## Action item
Write out the entries again. Match each one exactly.

:: Task input ::

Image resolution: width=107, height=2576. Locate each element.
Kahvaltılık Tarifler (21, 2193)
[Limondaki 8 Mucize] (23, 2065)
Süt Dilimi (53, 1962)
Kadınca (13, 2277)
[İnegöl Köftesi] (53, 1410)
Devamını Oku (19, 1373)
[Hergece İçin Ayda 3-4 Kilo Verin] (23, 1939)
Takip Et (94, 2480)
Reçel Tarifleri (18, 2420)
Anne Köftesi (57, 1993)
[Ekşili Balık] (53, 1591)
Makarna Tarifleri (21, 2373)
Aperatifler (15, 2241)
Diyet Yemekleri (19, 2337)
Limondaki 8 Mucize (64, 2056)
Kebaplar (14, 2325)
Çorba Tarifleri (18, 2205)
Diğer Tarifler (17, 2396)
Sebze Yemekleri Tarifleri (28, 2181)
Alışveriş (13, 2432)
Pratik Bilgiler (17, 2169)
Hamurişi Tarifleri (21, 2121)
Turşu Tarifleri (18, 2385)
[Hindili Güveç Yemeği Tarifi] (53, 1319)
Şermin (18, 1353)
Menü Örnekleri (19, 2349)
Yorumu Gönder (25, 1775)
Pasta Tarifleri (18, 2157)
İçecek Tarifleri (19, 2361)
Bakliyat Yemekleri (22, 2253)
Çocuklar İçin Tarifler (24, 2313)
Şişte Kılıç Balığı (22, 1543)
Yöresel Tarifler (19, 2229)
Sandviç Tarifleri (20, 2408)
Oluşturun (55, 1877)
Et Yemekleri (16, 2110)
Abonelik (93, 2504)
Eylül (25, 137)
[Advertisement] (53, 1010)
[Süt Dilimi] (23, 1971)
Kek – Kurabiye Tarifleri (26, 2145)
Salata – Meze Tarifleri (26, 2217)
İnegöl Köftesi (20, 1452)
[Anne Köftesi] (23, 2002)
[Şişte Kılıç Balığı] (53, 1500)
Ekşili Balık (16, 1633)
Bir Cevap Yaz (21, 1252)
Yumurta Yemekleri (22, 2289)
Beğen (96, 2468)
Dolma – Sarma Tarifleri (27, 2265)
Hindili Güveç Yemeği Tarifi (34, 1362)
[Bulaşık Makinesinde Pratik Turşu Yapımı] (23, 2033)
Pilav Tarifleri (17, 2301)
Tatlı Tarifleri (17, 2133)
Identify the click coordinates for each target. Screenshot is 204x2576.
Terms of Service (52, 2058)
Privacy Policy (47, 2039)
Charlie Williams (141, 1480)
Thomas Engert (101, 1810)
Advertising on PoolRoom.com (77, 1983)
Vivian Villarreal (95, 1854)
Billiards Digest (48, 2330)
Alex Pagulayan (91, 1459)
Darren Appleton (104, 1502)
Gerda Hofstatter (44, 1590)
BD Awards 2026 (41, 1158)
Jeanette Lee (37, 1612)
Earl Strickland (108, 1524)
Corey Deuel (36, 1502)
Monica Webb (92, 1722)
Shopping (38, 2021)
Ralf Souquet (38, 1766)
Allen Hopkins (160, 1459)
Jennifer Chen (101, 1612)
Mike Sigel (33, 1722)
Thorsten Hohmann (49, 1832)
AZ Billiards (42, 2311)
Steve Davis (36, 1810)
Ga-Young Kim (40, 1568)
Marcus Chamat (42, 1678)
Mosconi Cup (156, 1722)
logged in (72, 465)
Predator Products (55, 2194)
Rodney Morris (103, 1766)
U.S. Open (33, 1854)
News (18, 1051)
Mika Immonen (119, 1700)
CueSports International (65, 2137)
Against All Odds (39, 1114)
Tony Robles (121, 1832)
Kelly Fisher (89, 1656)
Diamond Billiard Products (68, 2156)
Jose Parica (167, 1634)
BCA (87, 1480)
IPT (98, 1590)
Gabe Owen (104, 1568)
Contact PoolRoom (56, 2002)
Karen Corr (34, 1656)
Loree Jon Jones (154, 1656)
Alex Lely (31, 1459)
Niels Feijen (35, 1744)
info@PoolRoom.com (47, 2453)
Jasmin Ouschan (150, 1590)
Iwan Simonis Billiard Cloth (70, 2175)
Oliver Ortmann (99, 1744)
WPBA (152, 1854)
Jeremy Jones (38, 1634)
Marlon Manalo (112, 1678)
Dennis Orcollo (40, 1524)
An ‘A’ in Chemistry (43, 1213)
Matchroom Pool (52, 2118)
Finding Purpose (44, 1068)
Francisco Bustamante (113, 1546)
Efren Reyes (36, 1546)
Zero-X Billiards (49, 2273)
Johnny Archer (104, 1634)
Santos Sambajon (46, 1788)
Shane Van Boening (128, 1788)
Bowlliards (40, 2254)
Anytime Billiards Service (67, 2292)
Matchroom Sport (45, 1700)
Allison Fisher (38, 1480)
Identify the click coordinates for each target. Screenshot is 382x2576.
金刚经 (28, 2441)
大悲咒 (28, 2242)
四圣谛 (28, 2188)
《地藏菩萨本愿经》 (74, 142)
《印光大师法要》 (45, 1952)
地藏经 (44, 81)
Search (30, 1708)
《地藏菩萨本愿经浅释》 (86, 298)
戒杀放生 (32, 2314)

:::

## Expected answer
Image resolution: width=107, height=2576. Locate each element.
Kahvaltılık Tarifler (21, 2193)
[Limondaki 8 Mucize] (23, 2065)
Süt Dilimi (53, 1962)
Kadınca (13, 2277)
[İnegöl Köftesi] (53, 1410)
Devamını Oku (19, 1373)
[Hergece İçin Ayda 3-4 Kilo Verin] (23, 1939)
Takip Et (94, 2480)
Reçel Tarifleri (18, 2420)
Anne Köftesi (57, 1993)
[Ekşili Balık] (53, 1591)
Makarna Tarifleri (21, 2373)
Aperatifler (15, 2241)
Diyet Yemekleri (19, 2337)
Limondaki 8 Mucize (64, 2056)
Kebaplar (14, 2325)
Çorba Tarifleri (18, 2205)
Diğer Tarifler (17, 2396)
Sebze Yemekleri Tarifleri (28, 2181)
Alışveriş (13, 2432)
Pratik Bilgiler (17, 2169)
Hamurişi Tarifleri (21, 2121)
Turşu Tarifleri (18, 2385)
[Hindili Güveç Yemeği Tarifi] (53, 1319)
Şermin (18, 1353)
Menü Örnekleri (19, 2349)
Yorumu Gönder (25, 1775)
Pasta Tarifleri (18, 2157)
İçecek Tarifleri (19, 2361)
Bakliyat Yemekleri (22, 2253)
Çocuklar İçin Tarifler (24, 2313)
Şişte Kılıç Balığı (22, 1543)
Yöresel Tarifler (19, 2229)
Sandviç Tarifleri (20, 2408)
Oluşturun (55, 1877)
Et Yemekleri (16, 2110)
Abonelik (93, 2504)
Eylül (25, 137)
[Advertisement] (53, 1010)
[Süt Dilimi] (23, 1971)
Kek – Kurabiye Tarifleri (26, 2145)
Salata – Meze Tarifleri (26, 2217)
İnegöl Köftesi (20, 1452)
[Anne Köftesi] (23, 2002)
[Şişte Kılıç Balığı] (53, 1500)
Ekşili Balık (16, 1633)
Bir Cevap Yaz (21, 1252)
Yumurta Yemekleri (22, 2289)
Beğen (96, 2468)
Dolma – Sarma Tarifleri (27, 2265)
Hindili Güveç Yemeği Tarifi (34, 1362)
[Bulaşık Makinesinde Pratik Turşu Yapımı] (23, 2033)
Pilav Tarifleri (17, 2301)
Tatlı Tarifleri (17, 2133)
Identify the click coordinates for each target. Screenshot is 204x2576.
Terms of Service (52, 2058)
Privacy Policy (47, 2039)
Charlie Williams (141, 1480)
Thomas Engert (101, 1810)
Advertising on PoolRoom.com (77, 1983)
Vivian Villarreal (95, 1854)
Billiards Digest (48, 2330)
Alex Pagulayan (91, 1459)
Darren Appleton (104, 1502)
Gerda Hofstatter (44, 1590)
BD Awards 2026 (41, 1158)
Jeanette Lee (37, 1612)
Earl Strickland (108, 1524)
Corey Deuel (36, 1502)
Monica Webb (92, 1722)
Shopping (38, 2021)
Ralf Souquet (38, 1766)
Allen Hopkins (160, 1459)
Jennifer Chen (101, 1612)
Mike Sigel (33, 1722)
Thorsten Hohmann (49, 1832)
AZ Billiards (42, 2311)
Steve Davis (36, 1810)
Ga-Young Kim (40, 1568)
Marcus Chamat (42, 1678)
Mosconi Cup (156, 1722)
logged in (72, 465)
Predator Products (55, 2194)
Rodney Morris (103, 1766)
U.S. Open (33, 1854)
News (18, 1051)
Mika Immonen (119, 1700)
CueSports International (65, 2137)
Against All Odds (39, 1114)
Tony Robles (121, 1832)
Kelly Fisher (89, 1656)
Diamond Billiard Products (68, 2156)
Jose Parica (167, 1634)
BCA (87, 1480)
IPT (98, 1590)
Gabe Owen (104, 1568)
Contact PoolRoom (56, 2002)
Karen Corr (34, 1656)
Loree Jon Jones (154, 1656)
Alex Lely (31, 1459)
Niels Feijen (35, 1744)
info@PoolRoom.com (47, 2453)
Jasmin Ouschan (150, 1590)
Iwan Simonis Billiard Cloth (70, 2175)
Oliver Ortmann (99, 1744)
WPBA (152, 1854)
Jeremy Jones (38, 1634)
Marlon Manalo (112, 1678)
Dennis Orcollo (40, 1524)
An ‘A’ in Chemistry (43, 1213)
Matchroom Pool (52, 2118)
Finding Purpose (44, 1068)
Francisco Bustamante (113, 1546)
Efren Reyes (36, 1546)
Zero-X Billiards (49, 2273)
Johnny Archer (104, 1634)
Santos Sambajon (46, 1788)
Shane Van Boening (128, 1788)
Bowlliards (40, 2254)
Anytime Billiards Service (67, 2292)
Matchroom Sport (45, 1700)
Allison Fisher (38, 1480)
Identify the click coordinates for each target. Screenshot is 382x2576.
金刚经 (28, 2441)
大悲咒 (28, 2242)
四圣谛 (28, 2188)
《地藏菩萨本愿经》 (74, 142)
《印光大师法要》 (45, 1952)
地藏经 (44, 81)
Search (30, 1708)
《地藏菩萨本愿经浅释》 (86, 298)
戒杀放生 (32, 2314)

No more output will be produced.